### What this exercise asks
A. According to the Co-work thread, what does the tool do when asked to review a bunch of websites for specific content?
B. Extend the Co-work thread beyond its final post.

### Given passage

.....

As someone that started using Co-work, I feel like I am going insane with the frequency that I have to keep telling it to stay on task.
If you ask it to do something laborious like review a bunch of websites for specific content it will constantly give up, providing you information on how you can continue the process yourself to save time. Its maddening.
That’s pretty funny when compared with the rhetoric like “AI doesn’t get tired like humans.” No, it doesn’t, but it roleplays like it does. I guess there is too much reference to human concerns like fatigue and saving effort in the training.
This is what happens when a bunch of billionaires convince people autocomplete is AI.
Don't get me wrong, it's very good autocomplete and if you run it in a loop with good tooling around it, you can get interesting, even useful results. But by its nature it is still autocomplete and it always just predicts text. Specifically, text which is usually about humans and/or by humans.
You are not wrong, but after having started working with LLMs, I have this feeling that many humans are simply autocomplete engines too. So LLMs might be actually close to AGI, if you define "general" as "more than 50% of the population".

.....

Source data
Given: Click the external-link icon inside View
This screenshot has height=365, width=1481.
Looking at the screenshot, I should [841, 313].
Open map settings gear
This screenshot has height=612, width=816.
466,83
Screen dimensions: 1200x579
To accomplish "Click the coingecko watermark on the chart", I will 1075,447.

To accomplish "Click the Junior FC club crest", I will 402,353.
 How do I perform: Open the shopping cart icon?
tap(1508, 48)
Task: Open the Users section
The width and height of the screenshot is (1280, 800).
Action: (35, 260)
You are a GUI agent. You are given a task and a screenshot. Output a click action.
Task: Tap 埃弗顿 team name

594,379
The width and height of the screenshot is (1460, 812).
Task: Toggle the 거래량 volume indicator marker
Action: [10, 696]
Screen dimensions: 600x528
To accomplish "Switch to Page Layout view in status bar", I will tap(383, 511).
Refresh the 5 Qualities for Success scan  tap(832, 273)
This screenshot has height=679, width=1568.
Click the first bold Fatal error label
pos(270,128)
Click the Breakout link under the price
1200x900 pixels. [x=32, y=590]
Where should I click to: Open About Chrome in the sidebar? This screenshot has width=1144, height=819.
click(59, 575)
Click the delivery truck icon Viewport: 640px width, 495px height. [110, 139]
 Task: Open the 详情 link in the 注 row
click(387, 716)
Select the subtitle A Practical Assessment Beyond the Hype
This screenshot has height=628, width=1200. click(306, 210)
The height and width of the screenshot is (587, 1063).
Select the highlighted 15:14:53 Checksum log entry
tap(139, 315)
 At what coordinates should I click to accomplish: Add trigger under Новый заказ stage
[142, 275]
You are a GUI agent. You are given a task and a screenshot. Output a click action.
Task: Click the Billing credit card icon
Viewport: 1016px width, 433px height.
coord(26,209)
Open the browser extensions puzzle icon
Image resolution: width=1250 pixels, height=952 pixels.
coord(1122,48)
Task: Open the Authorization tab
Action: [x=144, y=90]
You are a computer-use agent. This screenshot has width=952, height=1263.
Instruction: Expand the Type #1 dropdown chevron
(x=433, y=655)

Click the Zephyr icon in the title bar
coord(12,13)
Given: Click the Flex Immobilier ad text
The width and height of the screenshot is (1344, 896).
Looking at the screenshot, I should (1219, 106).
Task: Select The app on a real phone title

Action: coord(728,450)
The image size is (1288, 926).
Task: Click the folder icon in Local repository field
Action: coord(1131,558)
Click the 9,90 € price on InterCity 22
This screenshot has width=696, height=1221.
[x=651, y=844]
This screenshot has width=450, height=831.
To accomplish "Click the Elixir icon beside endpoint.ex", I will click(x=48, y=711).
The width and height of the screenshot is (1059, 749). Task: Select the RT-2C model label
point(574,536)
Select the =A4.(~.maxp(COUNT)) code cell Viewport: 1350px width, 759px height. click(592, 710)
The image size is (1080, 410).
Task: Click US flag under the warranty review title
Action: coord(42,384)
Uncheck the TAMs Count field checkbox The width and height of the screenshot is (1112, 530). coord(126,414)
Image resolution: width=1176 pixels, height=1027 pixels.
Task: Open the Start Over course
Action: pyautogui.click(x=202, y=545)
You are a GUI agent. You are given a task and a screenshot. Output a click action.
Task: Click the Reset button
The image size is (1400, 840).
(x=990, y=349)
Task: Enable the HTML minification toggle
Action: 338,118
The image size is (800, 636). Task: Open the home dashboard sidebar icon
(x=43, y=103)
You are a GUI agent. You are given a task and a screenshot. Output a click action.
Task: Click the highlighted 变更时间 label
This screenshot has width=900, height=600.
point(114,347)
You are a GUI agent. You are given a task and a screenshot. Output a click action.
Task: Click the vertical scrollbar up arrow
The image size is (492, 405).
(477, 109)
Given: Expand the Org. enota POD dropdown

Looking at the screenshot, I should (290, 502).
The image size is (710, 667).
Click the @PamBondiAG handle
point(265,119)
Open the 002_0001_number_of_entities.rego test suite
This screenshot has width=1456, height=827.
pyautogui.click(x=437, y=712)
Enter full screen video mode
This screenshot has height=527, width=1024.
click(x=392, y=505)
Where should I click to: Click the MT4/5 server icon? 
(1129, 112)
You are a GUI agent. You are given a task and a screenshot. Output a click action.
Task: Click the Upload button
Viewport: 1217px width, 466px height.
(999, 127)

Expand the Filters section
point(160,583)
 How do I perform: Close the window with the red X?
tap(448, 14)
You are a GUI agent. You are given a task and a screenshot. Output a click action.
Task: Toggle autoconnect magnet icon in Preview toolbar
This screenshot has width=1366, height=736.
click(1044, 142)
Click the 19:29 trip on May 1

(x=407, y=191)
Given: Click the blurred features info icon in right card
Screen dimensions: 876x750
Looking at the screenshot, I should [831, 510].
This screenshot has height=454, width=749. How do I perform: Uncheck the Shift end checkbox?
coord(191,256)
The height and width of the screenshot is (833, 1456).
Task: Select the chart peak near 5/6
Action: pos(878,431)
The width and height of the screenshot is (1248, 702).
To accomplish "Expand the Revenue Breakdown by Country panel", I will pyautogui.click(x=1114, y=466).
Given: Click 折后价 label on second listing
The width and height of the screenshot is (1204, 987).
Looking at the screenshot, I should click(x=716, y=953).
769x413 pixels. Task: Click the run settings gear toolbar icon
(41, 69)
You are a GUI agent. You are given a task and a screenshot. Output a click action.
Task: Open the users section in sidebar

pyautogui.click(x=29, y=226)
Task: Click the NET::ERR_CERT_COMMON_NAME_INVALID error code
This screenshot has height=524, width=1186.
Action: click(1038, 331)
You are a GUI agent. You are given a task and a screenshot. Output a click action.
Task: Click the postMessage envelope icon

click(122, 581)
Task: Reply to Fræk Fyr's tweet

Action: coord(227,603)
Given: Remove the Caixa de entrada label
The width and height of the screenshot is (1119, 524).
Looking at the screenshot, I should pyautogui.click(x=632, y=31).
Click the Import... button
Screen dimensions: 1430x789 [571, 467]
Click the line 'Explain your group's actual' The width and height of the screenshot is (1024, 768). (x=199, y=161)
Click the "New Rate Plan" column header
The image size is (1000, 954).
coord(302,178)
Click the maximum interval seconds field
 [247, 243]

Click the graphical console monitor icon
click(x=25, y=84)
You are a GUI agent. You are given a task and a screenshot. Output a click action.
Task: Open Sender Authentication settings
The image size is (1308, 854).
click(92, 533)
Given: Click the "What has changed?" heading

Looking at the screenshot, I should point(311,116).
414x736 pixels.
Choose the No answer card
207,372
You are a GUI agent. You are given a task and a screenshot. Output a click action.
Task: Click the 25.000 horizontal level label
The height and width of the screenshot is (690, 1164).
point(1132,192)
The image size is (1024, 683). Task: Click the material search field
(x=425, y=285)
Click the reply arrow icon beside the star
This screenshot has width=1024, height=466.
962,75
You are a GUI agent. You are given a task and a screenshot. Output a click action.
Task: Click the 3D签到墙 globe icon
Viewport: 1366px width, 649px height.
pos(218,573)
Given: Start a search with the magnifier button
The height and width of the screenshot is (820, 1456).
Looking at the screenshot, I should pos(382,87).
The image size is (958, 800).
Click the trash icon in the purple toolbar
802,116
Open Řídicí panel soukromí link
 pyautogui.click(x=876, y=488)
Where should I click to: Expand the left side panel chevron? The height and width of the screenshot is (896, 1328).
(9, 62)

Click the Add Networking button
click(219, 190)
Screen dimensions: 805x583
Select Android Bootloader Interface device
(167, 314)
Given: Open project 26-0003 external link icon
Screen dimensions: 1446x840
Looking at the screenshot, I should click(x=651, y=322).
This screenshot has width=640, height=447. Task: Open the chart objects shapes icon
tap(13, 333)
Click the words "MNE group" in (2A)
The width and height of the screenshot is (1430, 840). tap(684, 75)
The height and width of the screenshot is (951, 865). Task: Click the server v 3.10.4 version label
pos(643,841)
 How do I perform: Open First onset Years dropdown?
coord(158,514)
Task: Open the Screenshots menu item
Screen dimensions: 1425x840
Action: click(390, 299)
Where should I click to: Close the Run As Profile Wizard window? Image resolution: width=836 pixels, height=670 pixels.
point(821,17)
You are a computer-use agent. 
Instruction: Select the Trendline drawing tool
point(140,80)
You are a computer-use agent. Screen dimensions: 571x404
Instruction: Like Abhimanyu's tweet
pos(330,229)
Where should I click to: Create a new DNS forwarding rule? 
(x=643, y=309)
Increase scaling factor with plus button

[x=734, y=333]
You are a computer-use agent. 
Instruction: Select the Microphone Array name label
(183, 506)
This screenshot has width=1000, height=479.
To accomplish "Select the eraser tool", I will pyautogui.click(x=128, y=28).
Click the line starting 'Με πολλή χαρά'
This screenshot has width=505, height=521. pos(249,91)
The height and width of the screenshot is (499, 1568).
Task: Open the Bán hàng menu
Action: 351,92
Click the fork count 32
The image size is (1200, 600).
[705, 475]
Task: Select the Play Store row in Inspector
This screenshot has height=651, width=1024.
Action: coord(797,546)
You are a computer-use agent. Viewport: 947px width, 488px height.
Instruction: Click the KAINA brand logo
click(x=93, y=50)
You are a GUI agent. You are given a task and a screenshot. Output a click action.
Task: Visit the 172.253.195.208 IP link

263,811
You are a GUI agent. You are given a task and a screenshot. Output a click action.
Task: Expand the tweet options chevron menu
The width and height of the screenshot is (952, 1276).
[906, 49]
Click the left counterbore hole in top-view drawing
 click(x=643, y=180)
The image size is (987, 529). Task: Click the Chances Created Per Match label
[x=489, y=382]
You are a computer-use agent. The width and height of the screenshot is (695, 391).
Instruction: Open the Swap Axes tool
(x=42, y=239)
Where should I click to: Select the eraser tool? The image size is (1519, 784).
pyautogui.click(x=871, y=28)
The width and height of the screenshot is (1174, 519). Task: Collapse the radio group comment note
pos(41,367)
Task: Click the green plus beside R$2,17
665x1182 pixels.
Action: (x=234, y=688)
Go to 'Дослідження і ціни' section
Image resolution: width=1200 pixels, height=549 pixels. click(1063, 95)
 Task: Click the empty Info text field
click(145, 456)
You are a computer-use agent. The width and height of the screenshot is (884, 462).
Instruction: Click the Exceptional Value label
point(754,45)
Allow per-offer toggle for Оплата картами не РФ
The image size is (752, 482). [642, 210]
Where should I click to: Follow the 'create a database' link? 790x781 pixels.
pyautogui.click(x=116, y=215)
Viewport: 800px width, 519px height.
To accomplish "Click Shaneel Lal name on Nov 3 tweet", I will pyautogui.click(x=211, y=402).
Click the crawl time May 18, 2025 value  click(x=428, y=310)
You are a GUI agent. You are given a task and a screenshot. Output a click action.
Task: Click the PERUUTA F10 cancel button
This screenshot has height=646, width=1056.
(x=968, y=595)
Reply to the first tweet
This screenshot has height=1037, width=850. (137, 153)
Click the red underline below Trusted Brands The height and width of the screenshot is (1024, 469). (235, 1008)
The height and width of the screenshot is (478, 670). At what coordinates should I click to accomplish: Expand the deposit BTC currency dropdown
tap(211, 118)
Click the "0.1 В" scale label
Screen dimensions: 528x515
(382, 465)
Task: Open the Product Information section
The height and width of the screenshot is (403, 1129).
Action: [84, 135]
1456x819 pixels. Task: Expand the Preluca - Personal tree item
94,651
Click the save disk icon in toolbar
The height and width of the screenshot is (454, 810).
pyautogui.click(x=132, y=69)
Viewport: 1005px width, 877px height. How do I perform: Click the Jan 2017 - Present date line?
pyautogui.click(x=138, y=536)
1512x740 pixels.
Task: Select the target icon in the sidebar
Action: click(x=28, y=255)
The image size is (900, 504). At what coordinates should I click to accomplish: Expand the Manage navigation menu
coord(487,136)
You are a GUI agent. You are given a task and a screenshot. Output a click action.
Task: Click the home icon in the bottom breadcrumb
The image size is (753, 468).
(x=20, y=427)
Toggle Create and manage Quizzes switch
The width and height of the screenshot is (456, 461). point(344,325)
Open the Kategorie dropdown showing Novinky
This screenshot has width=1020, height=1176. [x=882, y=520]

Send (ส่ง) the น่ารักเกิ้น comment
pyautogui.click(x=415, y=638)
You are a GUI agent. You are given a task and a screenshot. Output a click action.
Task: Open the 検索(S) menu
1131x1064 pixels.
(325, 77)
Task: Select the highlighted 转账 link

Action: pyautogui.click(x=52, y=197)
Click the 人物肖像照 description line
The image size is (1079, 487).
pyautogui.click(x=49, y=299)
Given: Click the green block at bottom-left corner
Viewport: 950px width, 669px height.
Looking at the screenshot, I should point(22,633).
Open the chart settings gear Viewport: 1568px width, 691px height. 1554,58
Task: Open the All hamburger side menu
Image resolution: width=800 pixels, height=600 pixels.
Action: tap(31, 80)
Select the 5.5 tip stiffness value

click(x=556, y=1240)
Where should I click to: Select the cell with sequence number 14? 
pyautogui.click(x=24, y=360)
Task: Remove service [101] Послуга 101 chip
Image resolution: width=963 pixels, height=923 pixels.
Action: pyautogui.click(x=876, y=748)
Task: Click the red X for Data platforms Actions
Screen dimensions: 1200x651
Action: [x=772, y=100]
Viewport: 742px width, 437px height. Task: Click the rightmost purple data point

.....

### Answers by item
A. It constantly gives up and provides information on how you can continue the process yourself to save time.

B.
Humans are absolutely auto-complete engines, and regularly produce incorrect statements and actions with full confidence in it being precisely correct.
Just think about how many thousands of times you've heard "good morning" after noon both with and without the subsequent "or I guess I should say good afternoon" auto-correct.
Well the essence of software engineering is taking this complex real world tasks and breaking them down into simpler parts until they can be done by simple (conceptually) digital circuits.
So it's not surprising that eventually autocomplete can reach up from those circuits and take on some tasks that have already been made simple enough.
I think what's so interesting is how uneven that reach is. Some tasks it is better than at least 90% of devs and maybe even superhuman (which, in this case, I mean better than any single human. I've never seen an LLM do something that a small team couldn't do better if given a reasonable amount of time). Other cases actual old school autocomplete might do a better job, the extra capabilities added up to negative value and its presence was a distraction.
Sometimes there is an obvious reason why (solving a problem with lots of example solution online vs working with poorly documented proprietary technologies), but other times there isn't. They certainly have raised the floor somewhat, but the peaks and valleys remain enormous which is interesting.
To me that implies there is both lots of untapped potential and challenges the LLM developers have not even begun to face.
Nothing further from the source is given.